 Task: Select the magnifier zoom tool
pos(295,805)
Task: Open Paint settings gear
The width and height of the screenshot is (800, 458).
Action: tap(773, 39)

--

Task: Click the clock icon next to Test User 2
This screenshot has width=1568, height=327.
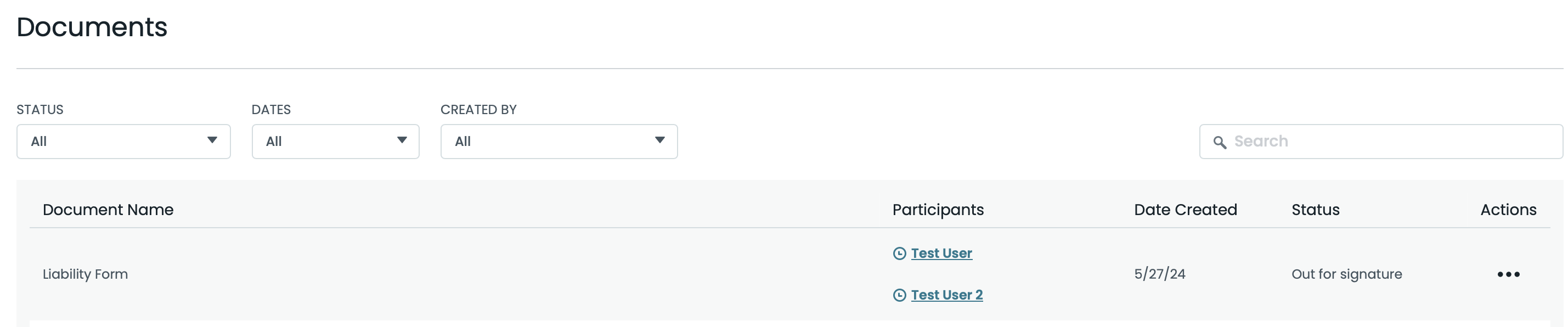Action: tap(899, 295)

--

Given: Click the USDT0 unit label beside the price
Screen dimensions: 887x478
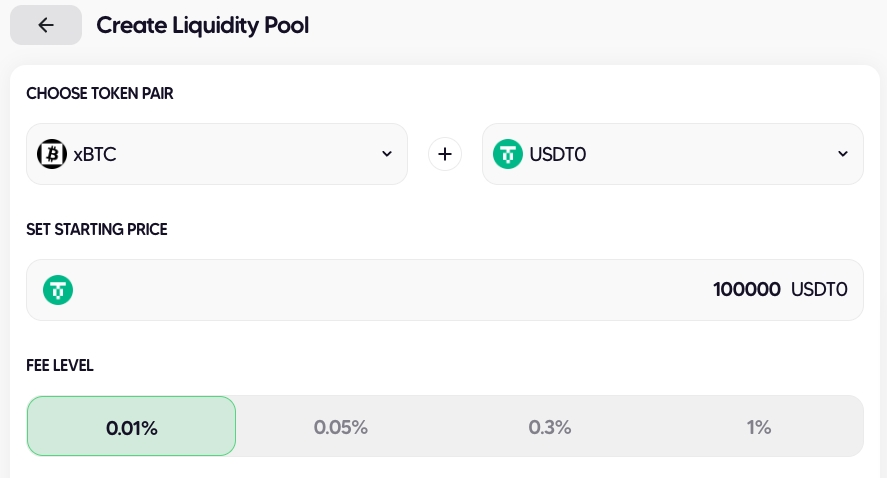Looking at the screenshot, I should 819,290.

YOUR GOAL
Arrange the lines starting at the line that contains "Task: Select the magnifier zoom tool" and ending at the line that contains "Action: tap(773, 39)" into a numbered list, leaving out any blank lines.

RIGHT ANSWER
1.  Task: Select the magnifier zoom tool
2. pos(295,805)
3. Task: Open Paint settings gear
4. The width and height of the screenshot is (800, 458).
5. Action: tap(773, 39)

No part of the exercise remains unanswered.